Just the env from @kguay: dada2-broken.txt
Download, rename to something.yaml
, then run
conda env create -n dada2-segfaulting --file something.yaml
(Sadly, GH does not allow attaching files ending in .yaml
here...)
Ok, please run this with your broken conda environment activated:
ldd $CONDA_PREFIX/lib/R/library/data.table/libs/datatable.so | grep -vE "$CONDA_PREFIX|(lib(c|rt|dl|m|pthread)|ld-linux-x86-64|linux-vdso).so"
In my case, it says
libgfortran.so.3 => not found
It looks like the package was linked to libgfortran.so.3
while it installs libgfortran.so.4
, which in my case leads to no lib found, in other cases might lead to a mismatching one being loaded. Not sure if this is the cause - in theory any matching libgfortran
should work. In practice, there might be ODR violations in the library that cause the segfault.

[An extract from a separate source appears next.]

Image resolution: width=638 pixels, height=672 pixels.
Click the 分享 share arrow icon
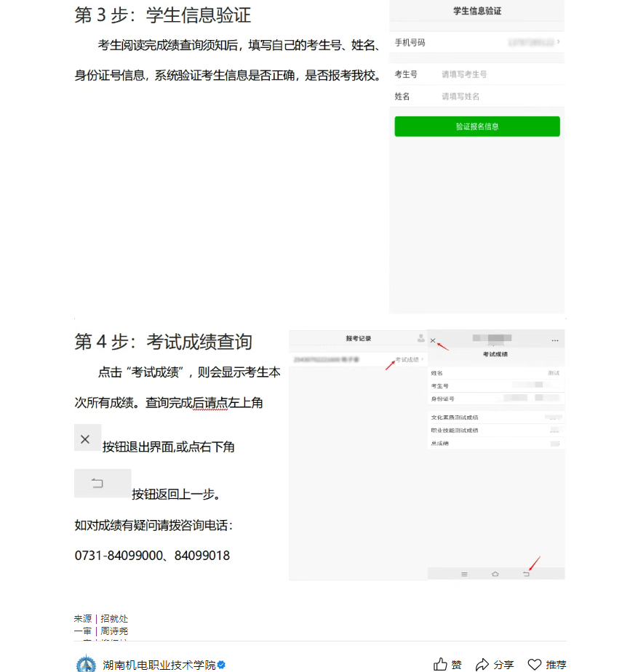(482, 664)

In either case, this is a broken env.
Ok, just realized that it's data.table
, not dada2
that was causing the loading problem for me for that env of yours.
@kguay Please set conda config --set channel_priority strict
and try installing again and see whether the issue stays.
The problem is that r-data.table
was moved to conda-forge
because it's not life science specific. For some reason, in your env, it picked up the legacy bioconda package which wasn't build with the current dependencies in mind, so didn't require the right things. This is something the conda solver sometimes comes up with, sadly. One way of fixing it is to tell it to not ever use a package from a lower priority channel if it is available in a higher priority one. That's the setting above.
Ok. One step closer. After installing r-data.table
I got the one from conda-forge and with this env I can reproduce the crash.
R -d gdb -f breaks.R
[...]
(gdb) run
[...]
> err_r2 = learnErrors(filt_r2, multithread = 2)
3420302 total bases in 13659 reads from 2 samples will be used for learning the error rates.
[Thread 0x7fffc5e3a700 (LWP 9382) exited]
Thread 1 "R" received signal SIGSEGV, Segmentation fault.
tbb::internal::generic_scheduler::allocate_task (this=this@entry=0x7fffccecf200,
number_of_bytes=number_of_bytes@entry=8, parent=parent@entry=0x0,
context=context@entry=0x7fffd1c90c60 <tbb::internal::the_dummy_context>) at ../../src/tbb/scheduler.cpp:320
320 ../../src/tbb/scheduler.cpp: No such file or directory.
(gdb) bt
#0 tbb::internal::generic_scheduler::allocate_task (this=this@entry=0x7fffccecf200,
number_of_bytes=number_of_bytes@entry=8, parent=parent@entry=0x0,
context=context@entry=0x7fffd1c90c60 <tbb::internal::the_dummy_context>) at ../../src/tbb/scheduler.cpp:320
#1 0x00007fffd1c7862f in tbb::internal::generic_scheduler::generic_scheduler (this=this@entry=0x7fffccecf200, m=...)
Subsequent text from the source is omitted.